Recorded data
>> Start
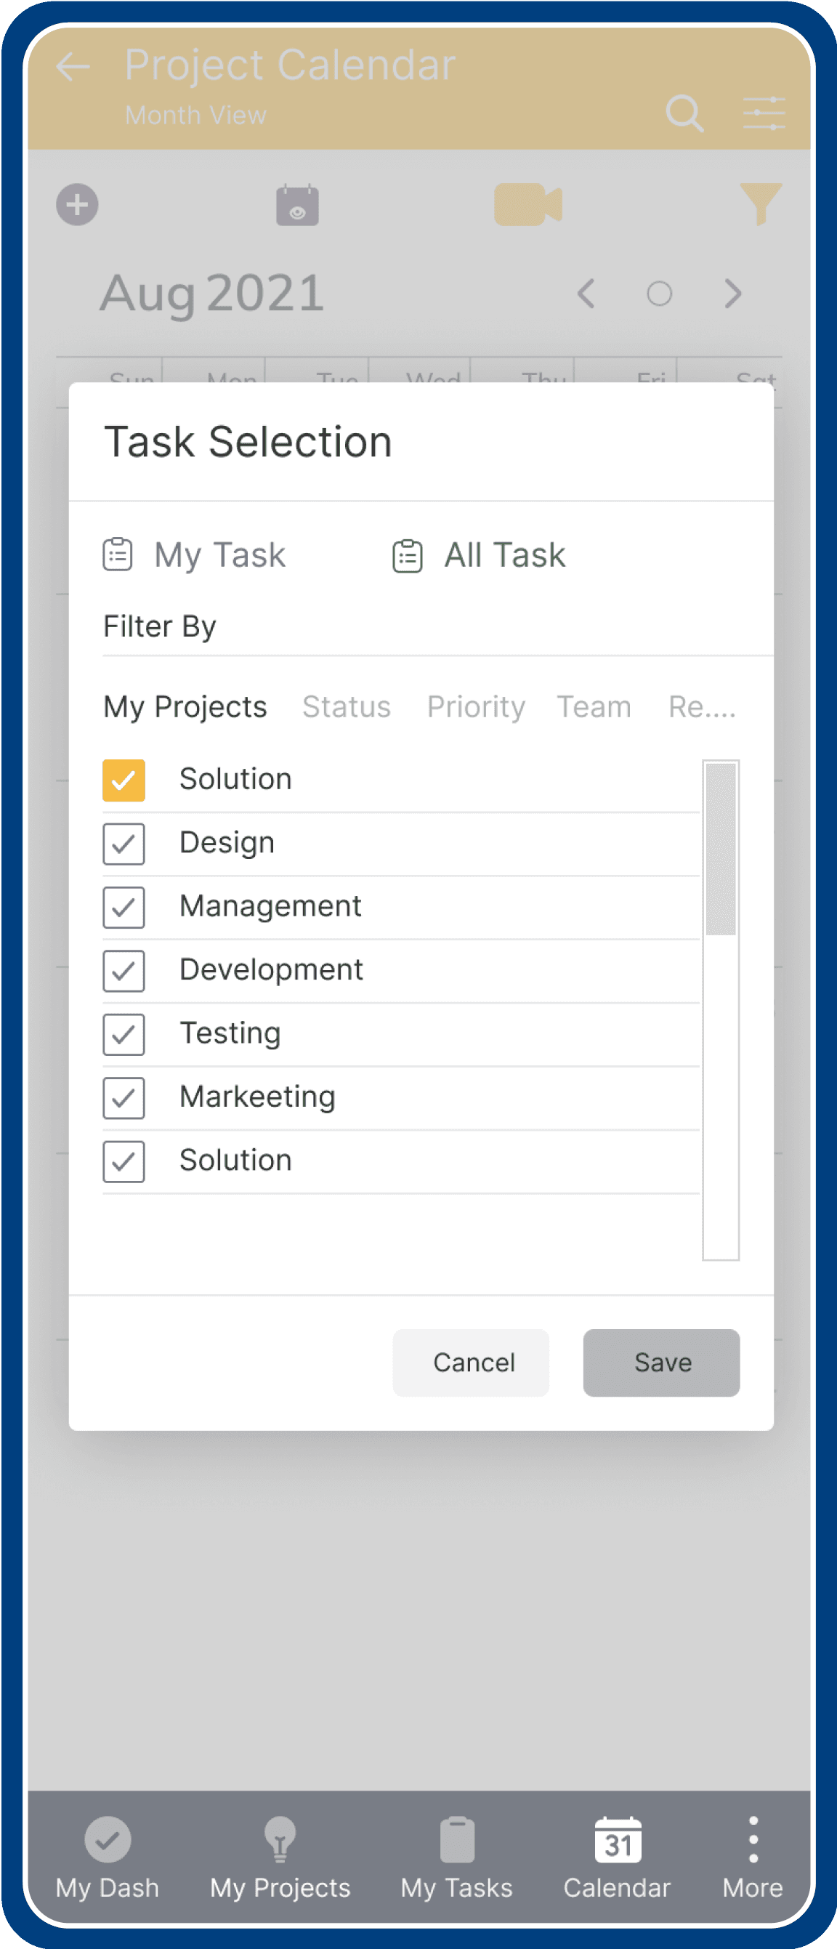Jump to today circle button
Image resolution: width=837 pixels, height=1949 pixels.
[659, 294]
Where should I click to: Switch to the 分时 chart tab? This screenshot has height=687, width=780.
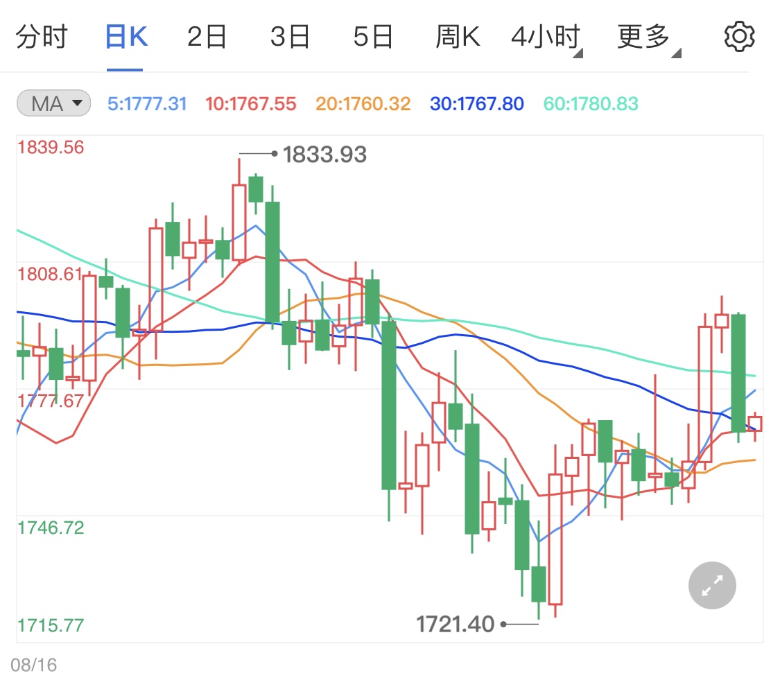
>> End
>> Start
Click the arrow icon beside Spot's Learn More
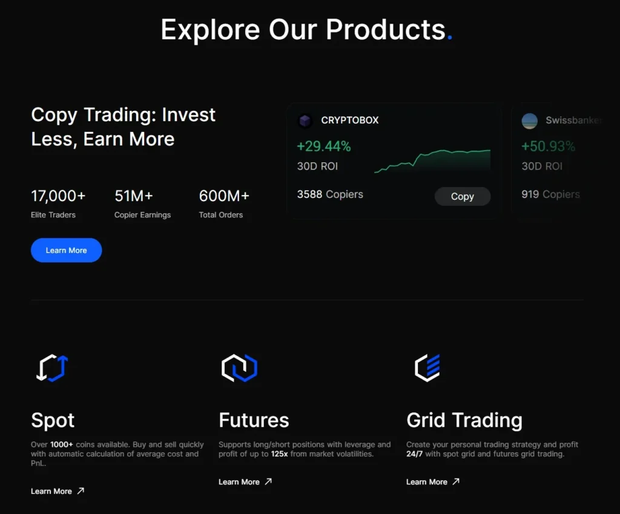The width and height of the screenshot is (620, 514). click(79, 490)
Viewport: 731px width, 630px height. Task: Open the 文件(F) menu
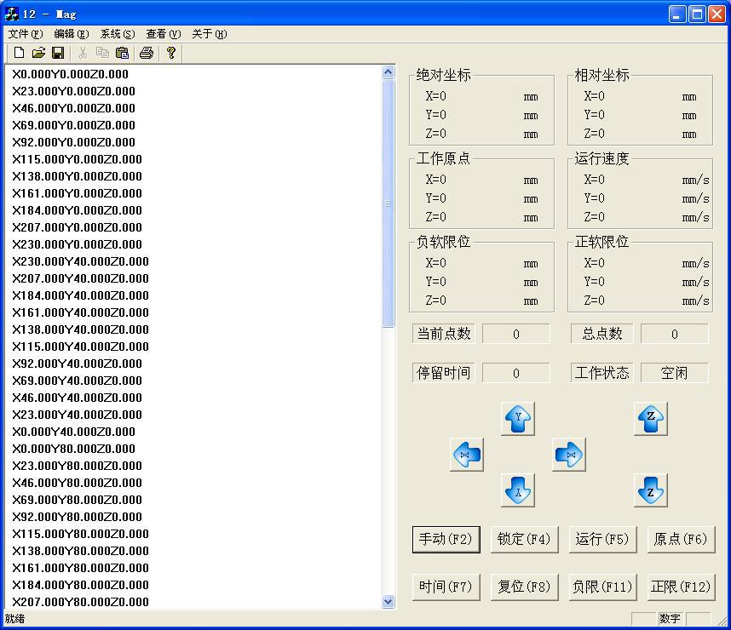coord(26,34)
>> End
What you have to do
Arrange the part that opens with the line containing "Viewport: 731px width, 630px" and closes with the line containing "coord(26,34)" as a JSON list of strings, one string per line. Leave out the pictures.

Exercise result
[
  "Viewport: 731px width, 630px height. Task: Open the 文件(F) menu",
  "coord(26,34)"
]